500 à 600 manifestants en colère contre la publication d'une caricature du prophète, ont défilé lundi à Jalalabad, et ont brûlé un drapeau français en criant «mort à la France».

Tchétchénie

Hier, des centaines de milliers de personnes ont manifesté à Grozny, capitale de la Tchétchénie, contre la publication de caricatures du prophète Mahomet, elles scandaient «Allah Akbar». Le gouvernement russe parle de plus de 800 000 manifestants.

Corse

Ce week-end, un drapeau français accroché au fronton d'une école maternelle d'Ajaccio a été brûlé et remplacé par un drapeau marocain.

Gaza 

Hier, 200 islamistes radicaux ont défilé à Gaza, brûlant le drapeau français et menaçant de s'en prendre aux Français à cause de la nouvelle caricature du prophète Mahomet. «Français, dégagez de Gaza ou nous vous égorgerons», ont scandé les hommes devant le Centre culturel français.

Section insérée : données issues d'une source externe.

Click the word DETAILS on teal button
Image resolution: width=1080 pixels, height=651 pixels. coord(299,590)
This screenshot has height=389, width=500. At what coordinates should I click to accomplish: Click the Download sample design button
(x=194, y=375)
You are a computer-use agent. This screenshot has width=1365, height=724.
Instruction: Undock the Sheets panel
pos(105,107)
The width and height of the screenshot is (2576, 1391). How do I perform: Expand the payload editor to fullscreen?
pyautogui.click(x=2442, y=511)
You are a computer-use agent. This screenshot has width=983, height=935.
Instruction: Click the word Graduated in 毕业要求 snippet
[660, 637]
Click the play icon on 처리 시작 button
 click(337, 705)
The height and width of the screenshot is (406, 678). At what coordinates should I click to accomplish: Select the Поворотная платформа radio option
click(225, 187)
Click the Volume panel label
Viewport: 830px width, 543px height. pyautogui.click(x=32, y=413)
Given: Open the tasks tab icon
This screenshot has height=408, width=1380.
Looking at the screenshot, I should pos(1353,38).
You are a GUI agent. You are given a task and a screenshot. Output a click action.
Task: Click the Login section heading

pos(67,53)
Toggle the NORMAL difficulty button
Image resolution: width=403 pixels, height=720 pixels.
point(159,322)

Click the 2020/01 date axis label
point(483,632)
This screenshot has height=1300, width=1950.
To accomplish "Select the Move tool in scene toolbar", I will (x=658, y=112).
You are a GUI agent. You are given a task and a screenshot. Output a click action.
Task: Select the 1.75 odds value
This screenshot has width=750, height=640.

Qu'en pense François Hollande?

"Nous n'insultons personne lorsque nous défendons nos idées, lorsque nous proclamons la liberté, au contraire, nous respectons toutes celles et tous ceux à qui nos idées s'adressent pour les faire partager", a lancé le chef de l'Etat, à l'occasion du 70e anniversaire de l'Agence France-Presse.

"La France ne fait pas de leçon, à aucun pays, mais la France n'accepte aucune intolérance" et "le drapeau français, c'est toujours celui de la liberté", a-t-il déclaré.

Selon lui, les journalistes de Charlie Hebdo voulaient "tout simplement que leur impertinence, leur insolence soient comprises comme une forme de tolérance et de respect pour toutes les croyances".

La liberté d'expression est "une valeur universelle". Le président a affirmé qu'il ne s'agissait pas "de dicter aux autres ce qu'ils doivent penser mais simplement de faire respecter ce qui est pensé, ce qui est exprimé, ce qui est dit librement".

L'anniversaire des 70 ans de l'AFP a réuni plusieurs centaines de personnes au palais Brongniart, face à l'Agence France Presse.

"Tous les personnages qu'a dessiné Charlie sont là, c'est la preuve que Charlie vit", a lancé Gérard Biard, le rédacteur en chef de Charlie Hebdo.